**Prompt:** The records below hold a stretch from the line with "Click the 4" through the line with "Open the Origins column sort dropdown"; return exactly those lines, ends included, and nothing more.

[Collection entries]
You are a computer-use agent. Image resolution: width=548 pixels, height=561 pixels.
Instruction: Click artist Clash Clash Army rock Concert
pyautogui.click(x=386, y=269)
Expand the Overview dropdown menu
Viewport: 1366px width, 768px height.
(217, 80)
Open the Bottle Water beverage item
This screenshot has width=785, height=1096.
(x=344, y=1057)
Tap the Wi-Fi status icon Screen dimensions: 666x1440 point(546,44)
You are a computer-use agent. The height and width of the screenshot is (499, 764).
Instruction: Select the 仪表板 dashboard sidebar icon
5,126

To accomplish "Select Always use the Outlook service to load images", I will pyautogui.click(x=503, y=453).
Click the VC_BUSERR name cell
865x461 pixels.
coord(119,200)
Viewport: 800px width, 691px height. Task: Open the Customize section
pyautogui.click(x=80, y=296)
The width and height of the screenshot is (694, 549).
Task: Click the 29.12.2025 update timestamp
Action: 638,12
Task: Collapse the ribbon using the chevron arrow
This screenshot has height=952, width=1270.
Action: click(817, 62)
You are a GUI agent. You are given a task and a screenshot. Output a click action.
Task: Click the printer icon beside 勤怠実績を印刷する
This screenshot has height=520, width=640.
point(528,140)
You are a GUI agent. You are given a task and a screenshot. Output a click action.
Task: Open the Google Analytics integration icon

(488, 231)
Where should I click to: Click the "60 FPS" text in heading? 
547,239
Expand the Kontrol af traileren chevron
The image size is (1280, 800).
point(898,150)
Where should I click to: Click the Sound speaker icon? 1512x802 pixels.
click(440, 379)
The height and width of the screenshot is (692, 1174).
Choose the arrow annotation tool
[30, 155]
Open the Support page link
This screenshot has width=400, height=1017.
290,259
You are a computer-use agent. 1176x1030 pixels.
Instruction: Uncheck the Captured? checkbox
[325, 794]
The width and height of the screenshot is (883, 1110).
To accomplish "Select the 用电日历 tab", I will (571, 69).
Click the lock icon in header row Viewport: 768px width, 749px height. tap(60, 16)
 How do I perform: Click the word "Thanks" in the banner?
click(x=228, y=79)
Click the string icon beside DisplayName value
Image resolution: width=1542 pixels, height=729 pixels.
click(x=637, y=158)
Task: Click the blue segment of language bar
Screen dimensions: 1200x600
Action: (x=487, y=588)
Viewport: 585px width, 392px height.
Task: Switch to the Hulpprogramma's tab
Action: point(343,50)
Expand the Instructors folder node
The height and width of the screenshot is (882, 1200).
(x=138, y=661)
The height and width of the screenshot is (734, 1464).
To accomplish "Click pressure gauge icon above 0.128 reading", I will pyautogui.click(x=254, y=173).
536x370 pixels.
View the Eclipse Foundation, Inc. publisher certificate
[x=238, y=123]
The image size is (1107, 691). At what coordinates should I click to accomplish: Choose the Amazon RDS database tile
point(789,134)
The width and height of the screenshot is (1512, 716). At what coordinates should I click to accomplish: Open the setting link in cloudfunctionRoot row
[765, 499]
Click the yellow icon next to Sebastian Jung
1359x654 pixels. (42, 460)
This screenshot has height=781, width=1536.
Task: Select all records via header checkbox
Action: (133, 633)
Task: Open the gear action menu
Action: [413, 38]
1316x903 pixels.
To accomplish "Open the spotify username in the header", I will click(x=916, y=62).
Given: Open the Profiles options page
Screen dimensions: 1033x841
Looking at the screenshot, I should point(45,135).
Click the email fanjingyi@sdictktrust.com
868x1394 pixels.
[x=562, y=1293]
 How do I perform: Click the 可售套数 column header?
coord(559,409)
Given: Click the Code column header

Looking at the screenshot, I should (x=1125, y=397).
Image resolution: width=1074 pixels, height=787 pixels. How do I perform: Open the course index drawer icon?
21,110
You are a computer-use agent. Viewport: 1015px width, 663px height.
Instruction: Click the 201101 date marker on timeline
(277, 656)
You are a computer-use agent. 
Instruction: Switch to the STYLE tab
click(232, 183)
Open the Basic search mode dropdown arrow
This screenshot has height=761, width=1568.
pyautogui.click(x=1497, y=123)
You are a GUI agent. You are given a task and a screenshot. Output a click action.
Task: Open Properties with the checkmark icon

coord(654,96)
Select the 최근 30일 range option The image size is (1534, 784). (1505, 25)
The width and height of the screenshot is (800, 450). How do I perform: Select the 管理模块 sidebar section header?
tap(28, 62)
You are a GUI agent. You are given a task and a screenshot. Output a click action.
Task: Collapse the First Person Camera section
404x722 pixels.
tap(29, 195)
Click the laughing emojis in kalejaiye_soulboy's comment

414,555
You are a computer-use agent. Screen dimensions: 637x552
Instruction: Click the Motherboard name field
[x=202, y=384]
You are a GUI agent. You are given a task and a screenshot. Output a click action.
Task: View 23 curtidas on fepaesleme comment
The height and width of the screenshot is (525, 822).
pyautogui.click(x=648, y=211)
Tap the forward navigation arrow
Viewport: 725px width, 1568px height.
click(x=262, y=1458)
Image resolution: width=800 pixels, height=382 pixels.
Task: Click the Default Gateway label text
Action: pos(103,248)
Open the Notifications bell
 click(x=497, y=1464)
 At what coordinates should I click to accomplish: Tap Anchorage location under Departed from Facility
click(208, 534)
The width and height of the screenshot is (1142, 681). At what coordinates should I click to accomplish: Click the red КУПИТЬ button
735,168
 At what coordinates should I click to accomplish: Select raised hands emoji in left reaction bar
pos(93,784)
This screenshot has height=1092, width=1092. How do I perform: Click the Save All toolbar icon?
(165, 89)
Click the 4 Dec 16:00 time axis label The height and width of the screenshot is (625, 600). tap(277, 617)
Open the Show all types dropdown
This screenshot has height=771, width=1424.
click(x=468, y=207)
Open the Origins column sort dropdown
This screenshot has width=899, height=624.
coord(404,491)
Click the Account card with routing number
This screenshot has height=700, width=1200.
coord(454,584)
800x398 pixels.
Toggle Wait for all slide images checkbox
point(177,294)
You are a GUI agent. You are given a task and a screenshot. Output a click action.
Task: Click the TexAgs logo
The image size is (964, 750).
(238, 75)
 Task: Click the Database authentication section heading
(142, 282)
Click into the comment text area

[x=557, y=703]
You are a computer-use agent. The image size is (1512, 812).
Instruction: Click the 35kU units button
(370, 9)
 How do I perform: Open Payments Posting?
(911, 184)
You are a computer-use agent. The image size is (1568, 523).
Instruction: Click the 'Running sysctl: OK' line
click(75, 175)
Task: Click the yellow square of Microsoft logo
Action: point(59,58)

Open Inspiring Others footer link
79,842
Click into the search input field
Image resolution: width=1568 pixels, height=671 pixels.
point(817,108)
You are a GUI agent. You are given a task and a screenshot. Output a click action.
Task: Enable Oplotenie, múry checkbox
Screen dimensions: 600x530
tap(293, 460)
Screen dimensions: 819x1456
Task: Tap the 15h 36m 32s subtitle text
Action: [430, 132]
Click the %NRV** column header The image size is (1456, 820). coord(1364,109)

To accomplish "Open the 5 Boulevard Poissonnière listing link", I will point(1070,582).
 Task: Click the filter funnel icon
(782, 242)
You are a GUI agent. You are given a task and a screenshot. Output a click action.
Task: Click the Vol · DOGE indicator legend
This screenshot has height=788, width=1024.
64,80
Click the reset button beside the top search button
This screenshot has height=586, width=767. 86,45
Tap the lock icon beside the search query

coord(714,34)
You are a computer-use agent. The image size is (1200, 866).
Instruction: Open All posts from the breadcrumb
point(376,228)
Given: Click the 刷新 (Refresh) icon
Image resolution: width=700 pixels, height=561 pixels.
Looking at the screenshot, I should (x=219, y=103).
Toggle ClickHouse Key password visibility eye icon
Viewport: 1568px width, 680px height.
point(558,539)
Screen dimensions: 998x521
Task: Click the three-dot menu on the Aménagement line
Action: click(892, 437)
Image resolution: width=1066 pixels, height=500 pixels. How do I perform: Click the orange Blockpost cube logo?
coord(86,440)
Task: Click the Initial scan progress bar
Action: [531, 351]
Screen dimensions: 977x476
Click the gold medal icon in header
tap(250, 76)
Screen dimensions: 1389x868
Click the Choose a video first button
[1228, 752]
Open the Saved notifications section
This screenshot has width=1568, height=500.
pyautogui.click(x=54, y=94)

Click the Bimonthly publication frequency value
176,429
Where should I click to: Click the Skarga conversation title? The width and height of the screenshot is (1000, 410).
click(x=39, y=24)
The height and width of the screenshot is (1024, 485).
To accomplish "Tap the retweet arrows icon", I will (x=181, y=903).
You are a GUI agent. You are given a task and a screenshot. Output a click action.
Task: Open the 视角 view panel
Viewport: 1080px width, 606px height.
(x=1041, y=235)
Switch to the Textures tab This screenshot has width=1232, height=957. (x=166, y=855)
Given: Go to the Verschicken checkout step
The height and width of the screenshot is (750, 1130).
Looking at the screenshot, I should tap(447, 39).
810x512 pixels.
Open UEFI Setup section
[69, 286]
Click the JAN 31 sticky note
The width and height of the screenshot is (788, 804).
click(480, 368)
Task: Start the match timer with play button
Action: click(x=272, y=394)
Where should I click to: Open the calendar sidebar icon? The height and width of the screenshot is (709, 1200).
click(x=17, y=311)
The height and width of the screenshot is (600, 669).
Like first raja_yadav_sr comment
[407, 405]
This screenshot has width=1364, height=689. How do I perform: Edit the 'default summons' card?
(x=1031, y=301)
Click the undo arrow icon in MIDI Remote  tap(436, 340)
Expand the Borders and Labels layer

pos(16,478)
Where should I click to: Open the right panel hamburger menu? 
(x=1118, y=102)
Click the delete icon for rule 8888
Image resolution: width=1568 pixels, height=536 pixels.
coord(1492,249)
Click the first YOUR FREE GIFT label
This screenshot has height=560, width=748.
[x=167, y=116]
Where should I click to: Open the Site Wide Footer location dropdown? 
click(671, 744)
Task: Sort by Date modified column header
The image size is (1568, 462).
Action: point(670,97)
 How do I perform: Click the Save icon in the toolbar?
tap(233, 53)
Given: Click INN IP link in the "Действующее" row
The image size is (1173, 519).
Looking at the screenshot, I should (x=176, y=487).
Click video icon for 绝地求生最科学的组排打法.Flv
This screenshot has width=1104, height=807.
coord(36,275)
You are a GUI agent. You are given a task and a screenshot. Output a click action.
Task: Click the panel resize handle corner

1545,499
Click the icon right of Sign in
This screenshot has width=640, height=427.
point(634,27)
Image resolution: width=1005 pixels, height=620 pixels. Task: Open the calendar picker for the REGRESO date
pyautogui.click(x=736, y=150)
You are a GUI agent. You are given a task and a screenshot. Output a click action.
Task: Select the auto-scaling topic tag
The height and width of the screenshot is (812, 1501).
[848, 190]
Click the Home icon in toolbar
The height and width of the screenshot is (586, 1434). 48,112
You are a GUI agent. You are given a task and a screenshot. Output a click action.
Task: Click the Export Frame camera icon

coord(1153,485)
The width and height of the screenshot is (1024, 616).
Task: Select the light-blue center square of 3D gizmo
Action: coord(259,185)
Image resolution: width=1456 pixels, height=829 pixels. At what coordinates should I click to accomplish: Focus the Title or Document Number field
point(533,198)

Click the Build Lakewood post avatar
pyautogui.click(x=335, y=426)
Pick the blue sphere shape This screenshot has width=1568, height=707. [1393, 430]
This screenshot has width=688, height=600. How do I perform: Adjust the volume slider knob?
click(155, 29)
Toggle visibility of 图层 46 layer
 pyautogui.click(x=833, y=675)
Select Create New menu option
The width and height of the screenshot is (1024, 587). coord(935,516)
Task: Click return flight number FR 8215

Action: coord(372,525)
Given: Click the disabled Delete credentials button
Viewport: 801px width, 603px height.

**Answer to the exercise:**
Click the 4 Dec 16:00 time axis label The height and width of the screenshot is (625, 600). tap(277, 617)
Open the Show all types dropdown
This screenshot has height=771, width=1424.
click(x=468, y=207)
Open the Origins column sort dropdown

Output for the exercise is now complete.